A CTD instrument usually uses a thermistor, a platinum thermometer, or a combination of these to measure the temperature of the water. Temperature as measured by a CTD instrument has an accuracy of greater than 0.005 degrees Celsius.

Finally, a CTD instrument measures pressure using either a strain gauge pressure monitor or a quartz crystal-based digital pressure gauge. Pressure is recorded in decibars, and since depth and pressure are directly related, a measurement in decibars can be converted to depth in meters. Conveniently, the pressure in "X" decibars is almost exactly equal to the pressure found at "X" meters of depth. For instance, at about 500 meters below the surface, the pressure is right around 500 dbars. The CTD instrument can measure pressure to within an error margin of about 1%.

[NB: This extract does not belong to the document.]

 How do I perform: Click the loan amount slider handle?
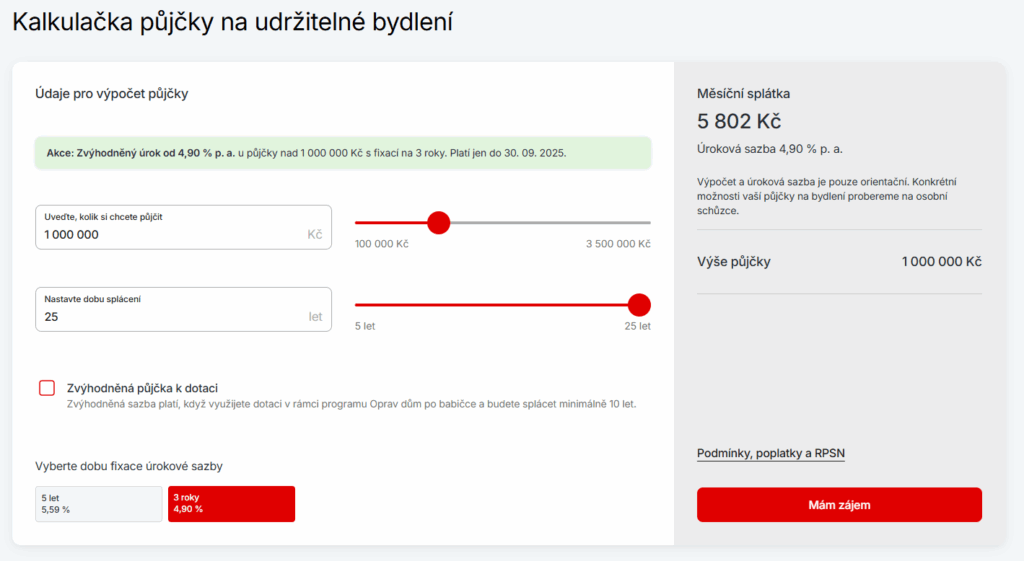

Density of water is calculated from in situ measurements of conductivity (salinity), temperature and pressure. An equation called the equation of state of water relates the measurements so that density can be found if these other three values are known.

RBR Profiling CTD

Ocean Ecology's CTD is an XR-620 from RBR Ltd.

This unit is a small profiling logger with a 6 Hz sampling rate, and the capacity to support up to six sensors, including conductivity, temperature, depth, pH/ORP, dissolved oxygen, fluorescence, turbidity, transmittance, and PAR. The model which we use measures conductivity, temperature, and depth. All calibration constants are stored in the logger, and recalibration is possible by the end-user under suitable conditions. Conductivity, temperature, and depth are measured using RBR sensors calibrated to NIST traceable standards.

Technical Description


  • Range: 250 m
  • Accuracy: ±0.05% full scale
  • Resolution: <0.001% full scale
  • Time Constant: < 10 msec


  • Range: -5 °C to 35 °C
  • Accuracy: ± 0.002 °C
  • Resolution: <0.00005 °C
  • Time Constant: 0.095 sec
  • Drift: <0.002 °C/year


  • Range: 250 m
  • Accuracy: ±0.03 to ±0.003 mS/cm
  • Resolution: up to 0.0001 mS/cm
  • Time Constant: < 95 msec

The data from the XR-620 can be downloaded to a computer, and software is provided that visualizes this data.

Ocean Data View

Further processing of the data can be done using software such as Ocean Data View. This allows trends in the data over time to be visualized. The data can be plotted as a series of profiles over a period of time to show how salinity and termperature properties in a water body change with time.

Alternatively, a more complex contour plot can be generated showing changes in salinity or temperature with time.